Mais alors intervient un nouvel élément conflictuel. Il ne faut pas perdre de vue en effet que le réseau des écoles françaises implantées au temps du Protectorat avait pour but avoué d'inculquer aux « indigènes » la culture, la logique, la manière de penser des Français, afin de gommer les disparités entre les deux peuples, d'effacer la culture marocaine, et de créer à terme un nouveau peuple « français du Maroc ». Il est donc facile d'accuser l'écrivain francophone de trahison. Certes, les quelques écrivains francophones d'avant l'Indépendance (effective en 1956) n'ignoraient pas qu'ils seraient lus principalement par les colons français, et on ne manqua pas de le leur reprocher. Lahsen Mouzouni (Réception critique d'Ahmed Sefrioui, 59) répond qu'écrire en français était une nécessité d'ordre pratique s'ils voulaient seulement être édités : « Les maisons d'édition, de diffusion, les revues, les journaux étaient entre les mains du colonisateur ». Mais, après l'Indépendance, nombreux sont les écrivains marocains qui continuèrent, et continuent à l'heure actuelle, à s'exprimer en français[5] : l'arabisation du système éducatif n'a pas jusqu'ici ralenti une abondante production littéraire francophone. La polémique autour de l'usage du français a été très virulente, et a duré bien au-delà des années quatre-vingt pour resurgir périodiquement. Les écrivains maghrébins francophones sont encore régulièrement aux prises avec ce cas de conscience : en quelle langue, et pour qui écrire ? Et lorsqu'il s'agit d'une autobiographie particulièrement, décrit-on son enfance, sa vie, sa société, pour les siens, qui la connaissent par avance, ou pour des étrangers francophones à qui il faut expliquer les termes intraduisibles, les coutumes « pittoresques », mais qui ne le sont nullement pour un Marocain ?

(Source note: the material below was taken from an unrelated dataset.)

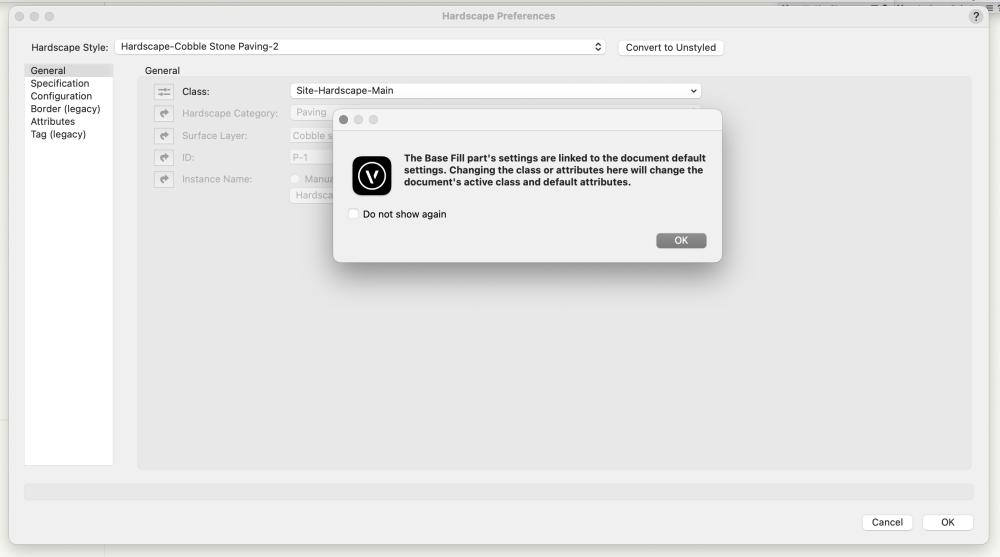Enable the Do not show again checkbox
1000x557 pixels.
[x=354, y=214]
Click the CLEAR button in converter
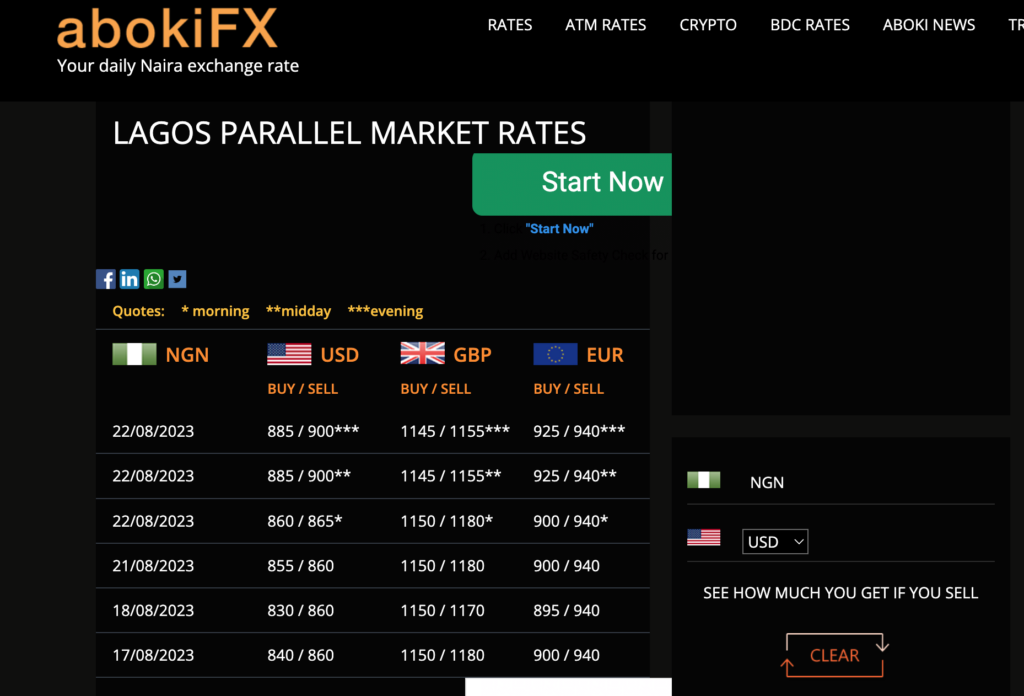Screen dimensions: 1024x696 click(x=834, y=655)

Le danger du « folklorisme ». |
Nous sommes ici obligatoirement confrontés à la question de la réception de ces oeuvres. L'écrivain et poète Abdellatif Laâbi était resté hostile au genre autobiographique jusqu'à une date toute récente[6] :
le roman autobiographique où le récit se meut dans la pesanteur des moeurs et coutumes locales [...]. Raconter, apitoyer, faire voyager dans le temps n'était pas mon affaire. Je m'inscrivais contre,
affirmait-il en 1969 (Préface de la réédition de L'Oeil et la nuit), et en 1989 il se refusait toujours à « tomber dans le pittoresque ethnographique » et à nourrir « le voyeurisme du lecteur friand [...] d'exotisme à bon marché. » (Les Rides du lion, 14). L'éminent spécialiste en littérature maghrébine de langue française, Charles Bonn, a fustigé lui aussi le « roman maghrébin [qui] se limiterait à une entreprise de description d'un lieu d'origine, le Maghreb, [...] description ethnographique étrangère à toute authenticité littéraire » (Visions du Maghreb, 57).
Effectivement, et quels que soient le pays et la société d'origine de l'auteur d'une autobiographie, celle-ci passe nécessairement par l'évocation plus ou moins détaillée du lieu d'origine, et la narration des coutumes vécues dans l'enfance s'y intègre tout naturellement, sans que l'écrivain ne soit soupçonné de folklorisme ni de complaisance vis-à-vis des lecteurs d'origine étrangère. Mais lorsqu'on a grandi dans un pays colonisé, la problématique est tout autre : car alors, et alors seulement, la description des coutumes et des lieux peut passer pour de « l'ethnolittérature » destinée à un lectorat amateur d'orientalisme.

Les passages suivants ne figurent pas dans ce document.